**EXERCISE 1**
Which organization does the Linguatec-IA project description list as the project leader among its partner entities?

**EXTRACT TO READ**

▬▬▬▬▬▬

Linguatec-IA - Cross-border network for technological cooperation in artificial intelligence applied to language for the construction of a trans-Pyrenean linguistic infrastructure
Specific programme: Interreg VI-A Spain-France-Andorra POCTEFA 2021-2027
Project title: Cross-border network for technological cooperation in artificial intelligence applied to language for the construction of a trans-Pyrenean linguistic infrastructure
Acronym: Linguatec-IA
Objective: The objective of the project is to develop knowledge in artificial intelligence (AI) on new neural language models applicable to languages with few resources, to advance the digitalisation of the languages of the POCTEFA territory (Aragonese, Catalan, Basque and Occitan) and the construction of a cross-border linguistic and intelligent infrastructure that facilitates communication between speakers of the different languages and multilingual access to information.
Research team:
- Patxi Xabier Arregi Iparragirre (Investigador Principal)
- Oier López de Lacalle Lecuona
- Adrián Núñez Marcos
- María Jesús Aranzabe Urruzola
- José María Arriola Egurrola
- Ander Barrena Madinabeitia
- Nerea Ezeiza Ramos
- Itziar Aduriz Agirre
Partner Entities:
- Elhuyar Fundazioa (Project Leader)

▬▬▬▬▬▬

**RECORDS TO USE**
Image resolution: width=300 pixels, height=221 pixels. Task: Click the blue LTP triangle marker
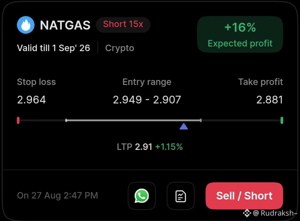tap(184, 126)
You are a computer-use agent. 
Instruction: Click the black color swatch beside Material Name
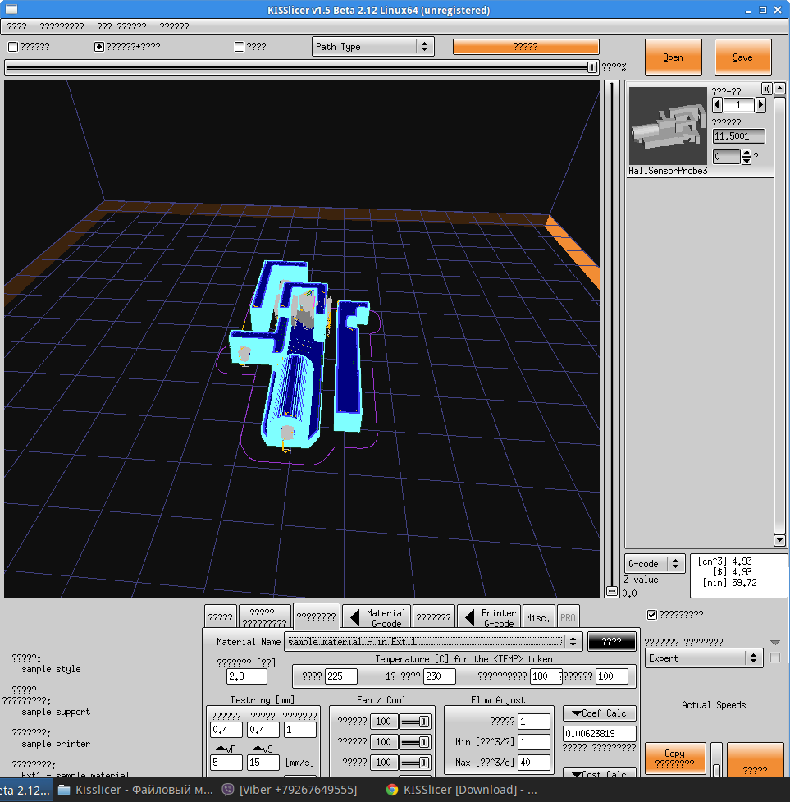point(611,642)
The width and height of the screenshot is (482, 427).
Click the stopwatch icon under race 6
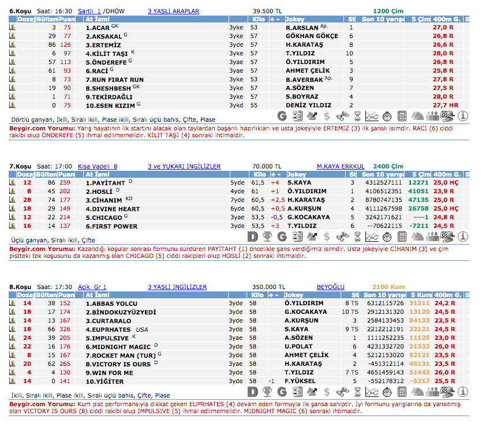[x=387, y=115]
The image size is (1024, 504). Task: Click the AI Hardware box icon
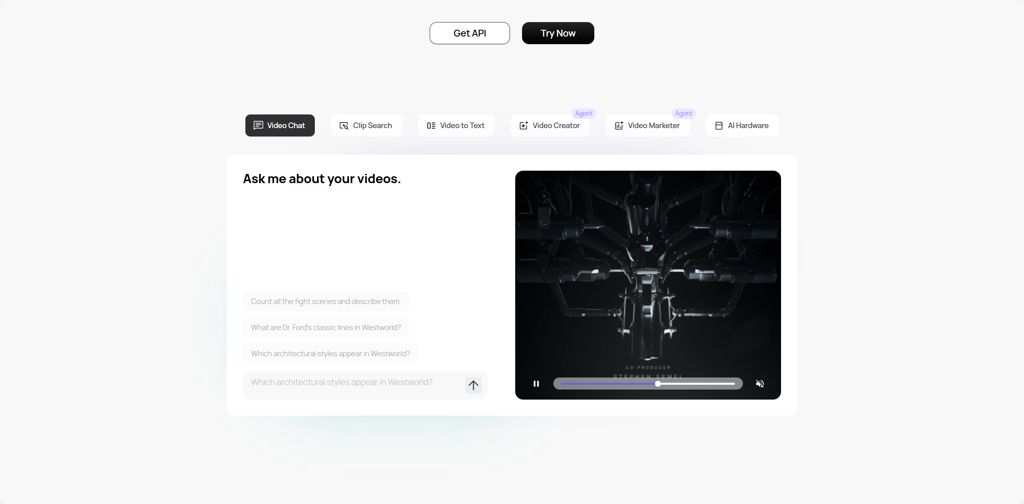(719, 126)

▬▬▬▬▬▬

**EXERCISE 2**
Convert part of the records into a JSON list of strings, one string per line, with blank lines omitted. Begin at the line of the records that contains "The width and", continue through the end of the records, and leave the pictures out.

**WRITTEN REPLY 1**
Elhuyar Fundazioa

**WRITTEN REPLY 2**
[
  "The width and height of the screenshot is (482, 427).",
  "Click the stopwatch icon under race 6",
  "[x=387, y=115]",
  "The image size is (1024, 504). Task: Click the AI Hardware box icon",
  "(719, 126)"
]